---
base_model: Qwen/Qwen3-8B
library_name: peft
pipeline_tag: text-generation
tags:
  - qwen
  - qwen3
  - lora
  - peft
  - biomedical-entity-linking
  - clinical-nlp
  - concept-normalization
  - snomed-ct
  - rewriting
  - reasoning
  - reinforcement-learning
license: other
---

# Qwen3-8B-LoRA-ContextBioEL-Rewriter-RL

This repository provides a LoRA adapter for Qwen3-8B for the rewriter stage of a clinical biomedical entity linking pipeline.

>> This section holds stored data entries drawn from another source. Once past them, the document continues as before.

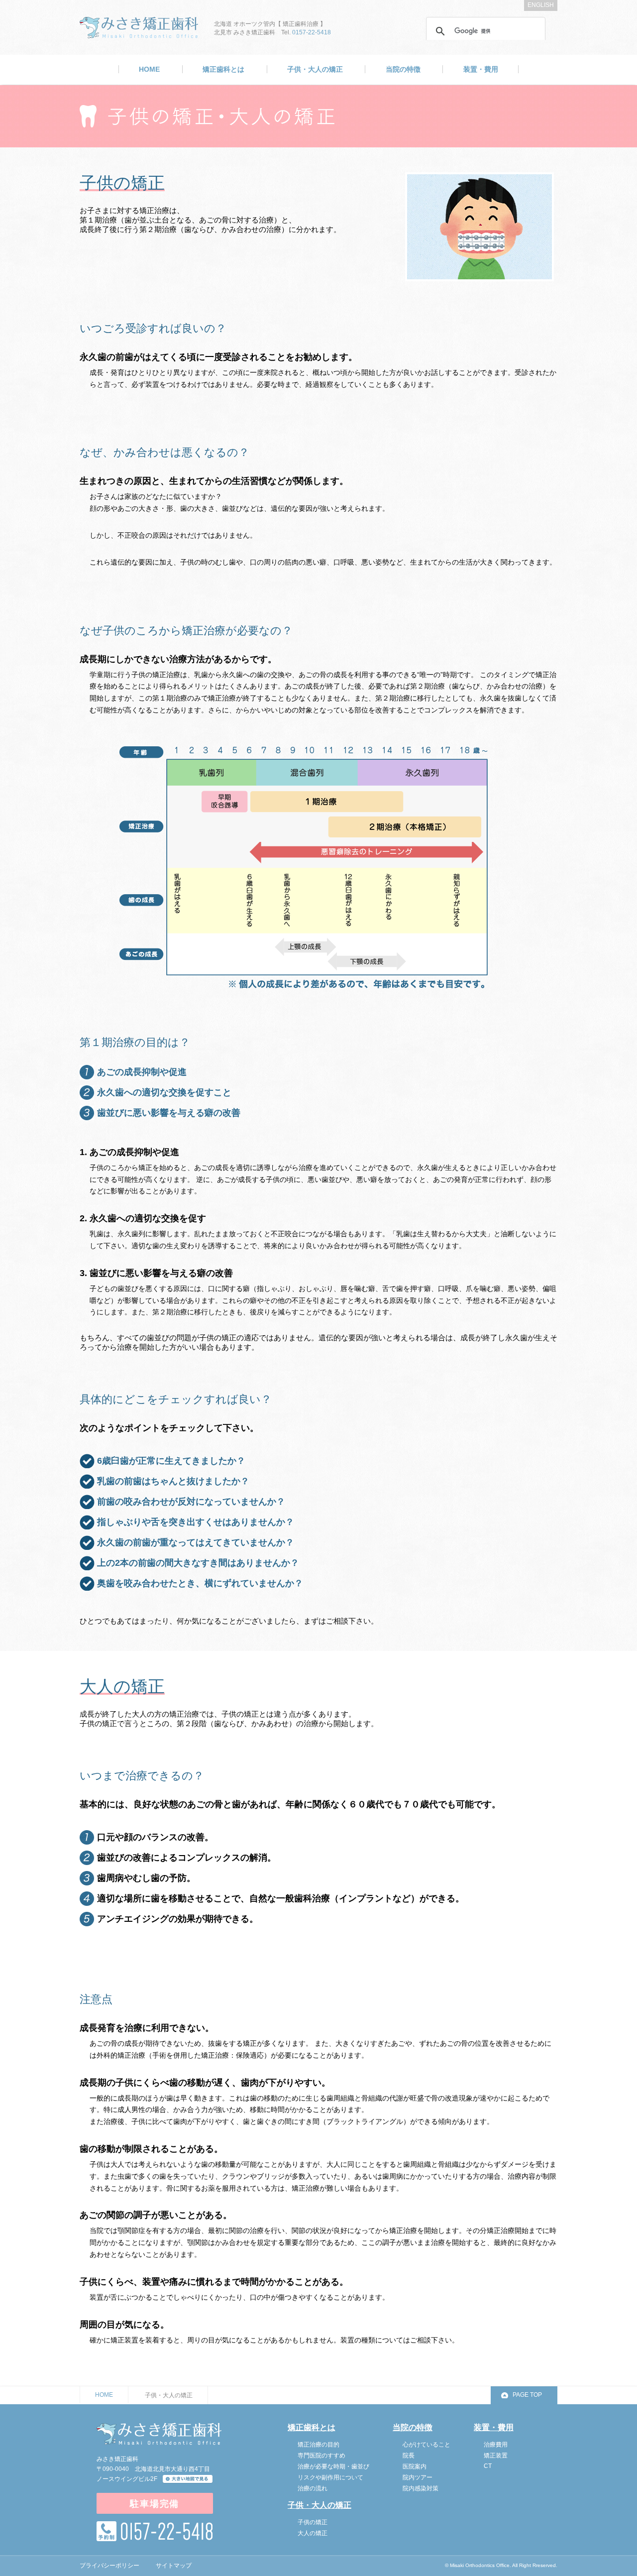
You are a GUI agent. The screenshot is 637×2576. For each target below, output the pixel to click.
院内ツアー (417, 2477)
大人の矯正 (312, 2533)
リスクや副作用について (330, 2477)
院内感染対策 (420, 2488)
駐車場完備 (154, 2504)
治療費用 (496, 2444)
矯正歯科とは (223, 69)
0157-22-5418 (311, 32)
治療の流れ (312, 2488)
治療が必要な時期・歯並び (333, 2466)
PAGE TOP (527, 2394)
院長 (409, 2455)
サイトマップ (174, 2565)
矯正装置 (496, 2455)
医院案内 (414, 2466)
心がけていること (426, 2444)
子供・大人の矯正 (315, 69)
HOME (149, 69)
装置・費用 (480, 69)
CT (488, 2465)
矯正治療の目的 (318, 2444)
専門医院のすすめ (321, 2455)
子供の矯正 (312, 2522)
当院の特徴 (403, 69)
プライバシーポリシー (109, 2565)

This model rewrites a verbatim clinical mention into a more canonical, ontology-friendly term using the marked note context. It was further optimized with reinforcement learning (RL) for entity-linking-oriented rewriting behavior.

## Model type

- Base model: Qwen/Qwen3-8B
- Adapter type: LoRA
- Stage: Rewriter
- Training: RL
- Task: Context-aware biomedical entity linking / concept normalization

## Intended use

Input:
- `verbatim`
- `context_marked`, where the target mention is explicitly enclosed by `<mention>...</mention>`

Output:
- a short normalized SNOMED CT-style term in the `<answer>...</answer>` block

This model is intended for research use in biomedical entity linking pipelines.

## Important decoding note

This adapter was trained with reasoning-style outputs.

Please:
- enable thinking
- do not use greedy decoding

Recommended decoding:
- `do_sample=True`
- non-greedy decoding such as temperature/top-p sampling
- parse the final prediction from the `<answer>...</answer>` span


## Usage example

```python
from transformers import AutoTokenizer, AutoModelForCausalLM
from peft import PeftModel
import torch

base_model_path = "Qwen/Qwen3-8B"
adapter_path = "Tao-AI-Informatics/Qwen3-8B-LoRA-ContextBioEL-Rewriter-RL"

tokenizer = AutoTokenizer.from_pretrained(base_model_path, trust_remote_code=True)
base_model = AutoModelForCausalLM.from_pretrained(
    base_model_path,
    torch_dtype=torch.bfloat16,
    device_map="auto",
    trust_remote_code=True,
)
model = PeftModel.from_pretrained(base_model, adapter_path)

messages = [
    {
        "role": "system",
        "content": (
            "You are a clinical terminology normalizer.\n"
            "Given a clinical context where the target mention is explicitly marked by "
            "<mention>...</mention>, rewrite/normalize that mention into a SNOMED CT-style expression.\n\n"
            "Requirements:\n"
            "1) Think before answer.\n"
            "2) Output MUST contain two parts in order:\n"
            "   <think> ... <\\think>\n"
            "   <answer> ... <\\answer>\n"
            "3) The answer should be short and term-like (close to SNOMED CT wording).\n"
            "4) Use the mention inside <mention>...</mention> in the context as the primary target.\n"
        ),
    },
    {
        "role": "user",
        "content": (
            "Input:\n"
            "verbatim:\nrenal failure\n\n"
            "context_marked:\n"
            "History significant for <mention>renal failure</mention> requiring dialysis.\n"
        ),
    },
]

text = tokenizer.apply_chat_template(
    messages,
    tokenize=False,
    add_generation_prompt=True,
)

inputs = tokenizer(text, return_tensors="pt").to(model.device)

with torch.no_grad():
    outputs = model.generate(
        **inputs,
        max_new_tokens=256,
        do_sample=True,
        temperature=0.6,
        top_p=0.95,
    )

print(tokenizer.decode(outputs[0], skip_special_tokens=False))

```
## Notes

- This is a LoRA adapter, not a standalone full model.

- The adapter is designed for the rewriting stage, not retrieval by itself.

- In downstream pipelines, the rewritten term is typically passed to a retriever or reranker.

## Limitations

- This model is intended for research use only.

- Performance may vary across ontologies, institutions, and note styles.

- The model should be evaluated carefully before any real-world deployment.

- The final normalized term should be extracted from the <answer>...</answer> block.

## Citation

If you use this model, please cite the associated paper when available.